The Hirwaun YMCA in South Wales owes £18,200 to the YMCA Pension Plan Trustee, as its share of the £29.7m shortfall being paid back over the next ten years by the 126 YMCA member charities of the scheme.  Two of the Hirwaun branch’s former employees had joined the scheme when they worked there and when the last employee left the charity in 2006, a Section 75 debt was triggered, totalling £18,200.

Because the charity is unincorporated, its trustees are liable under law for the debt.

The Pension Plan says it has attempted to convince the  chair of the charity, 72-year-old Colin Shaw, to agree methods of settling the debt but after nearly three years of fruitless negotiations, it felt obliged to issue a statutory demand to claim the sum owed.

In response Shaw, who with his wife Avril has been involved with the Hirwaun branch of the YMCA in a voluntary capacity for almost 30 years, has asked the local insolvency court for the statutory demand to be "set aside", claiming the charity will be bankrupted if it is forced to sell its clubhouse to pay the debt.

It is this request that will be heard by the Aberdare County Court tomorrow.

Charity 'can't afford to pay'

Speaking to Civil Society, Shaw confirmed that the branch had had two employees that paid into the YMCA pension scheme, and that the charity made contributions too. The first employee left in 1981 and the second in 2006.

The charity was made aware after the second employee quit that there was a deficit in the pension scheme and that the charity would be required to stump up a share of that deficit.

But, he said, recently the branch has found it difficult to keep afloat even without trying to find an extra £18,200, so Shaw told the pension scheme trustees that it wouldn’t be able to pay.

Pension scheme 'duty-bound to collect the debt'

Paul Smillie, company secretary for the YMCA Pension Plan, said Shaw had been offered a payment plan and two other YMCA branches had also offered him a loan to cover the debt.  When he refused to accept these, the pension trustees had no option but to “crystallise events by issuing a statutory demand”.

“We are duty-bound to collect the debt,” Smillie said. “We’ve been trying to negotiate with him for nearly three years.”

Smillie explained that because the charity was unincorporated – that is, it has no legal entity – the law obliged the pension scheme to send the statutory order to one of the committee members.  “It is not a personal action against Mr Shaw,” he said. “But under the law this is the action we have to follow.”

'This will be the end of the charity'

Shaw said he didn’t believe the pension scheme was genuinely trying to force him to sell his own assets to fund the debt, but was hoping to scare him into agreeing to sell the clubhouse owned by the charity.

“If we do pay this upfront it will mean us selling the clubhouse, and then that will be the end of the club,” he said. “Three hundred young people and 100 adults use this building every week, it’s their parents and grandparents that built it.

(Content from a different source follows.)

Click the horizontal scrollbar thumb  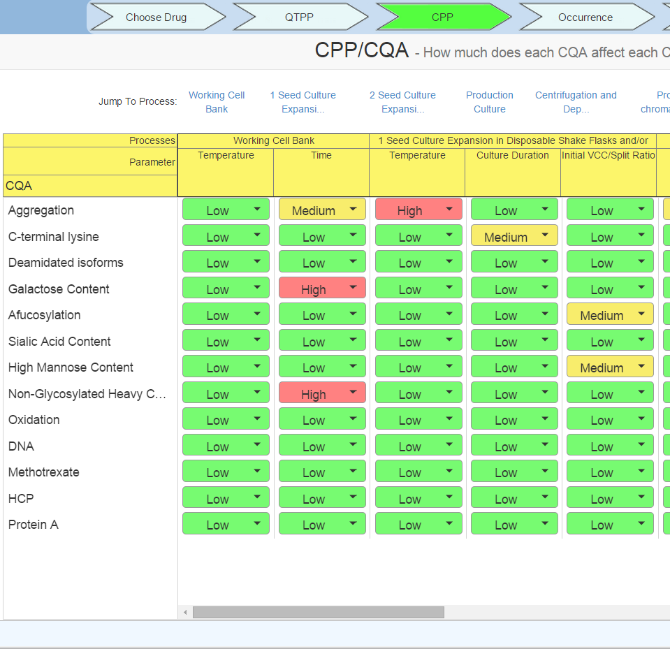pyautogui.click(x=318, y=613)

“We are being cast in the role of villains but the fact is we can’t afford this money. I can’t deny we had members in the pension scheme but I am not happy with the way it’s been run.

“If they want us to sell the building they can come here and tell the 300 young people why. I don't think the way they are behaving is very Christian.”

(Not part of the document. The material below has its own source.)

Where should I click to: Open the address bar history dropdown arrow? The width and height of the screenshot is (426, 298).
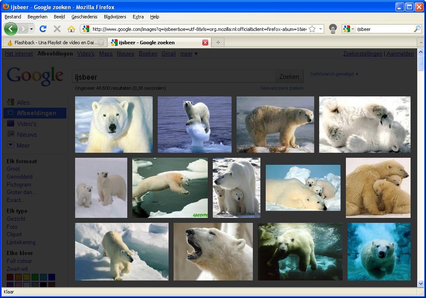pos(320,29)
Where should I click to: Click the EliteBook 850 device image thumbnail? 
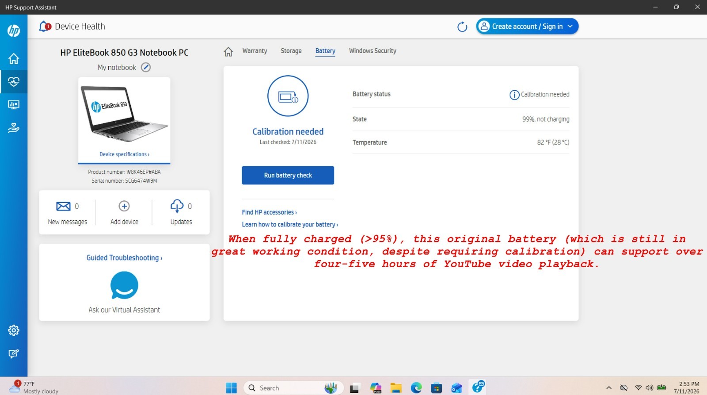124,114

‘Greater responsibility to beneficiaries than to staff’

Shaw said he was “caught between the devil and deep blue sea”.

“Of course I don’t want the former staff to lose their pensions but I believe we have a greater responsibility to the people of the village than to the pensions scheme.”

Shaw admitted the pension trustees offered him a payment plan of £100 a month for ten years, but because this would only raise £12,000 he was convinced the demands would increase once he signed up to it, so he rejected the offer.

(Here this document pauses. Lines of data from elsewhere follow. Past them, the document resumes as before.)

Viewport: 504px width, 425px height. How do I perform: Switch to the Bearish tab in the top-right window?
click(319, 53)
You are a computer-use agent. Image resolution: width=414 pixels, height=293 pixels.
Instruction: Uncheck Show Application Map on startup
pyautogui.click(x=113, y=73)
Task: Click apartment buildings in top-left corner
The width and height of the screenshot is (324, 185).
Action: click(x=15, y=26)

Smillie said there was no precedent for the court setting aside the statutory demand.  “It’s the first time ever in the history of the YMCA pension scheme that we have had an application of this type,” he said.  “And the pension scheme has been running since the 1960s.”

YMCA England making payments to plug the shortfall

A spokeswoman for YMCA England said that it has agreed to pay roughly £700,000 a year to the scheme for the next ten years in order to plug its share of the shortfall.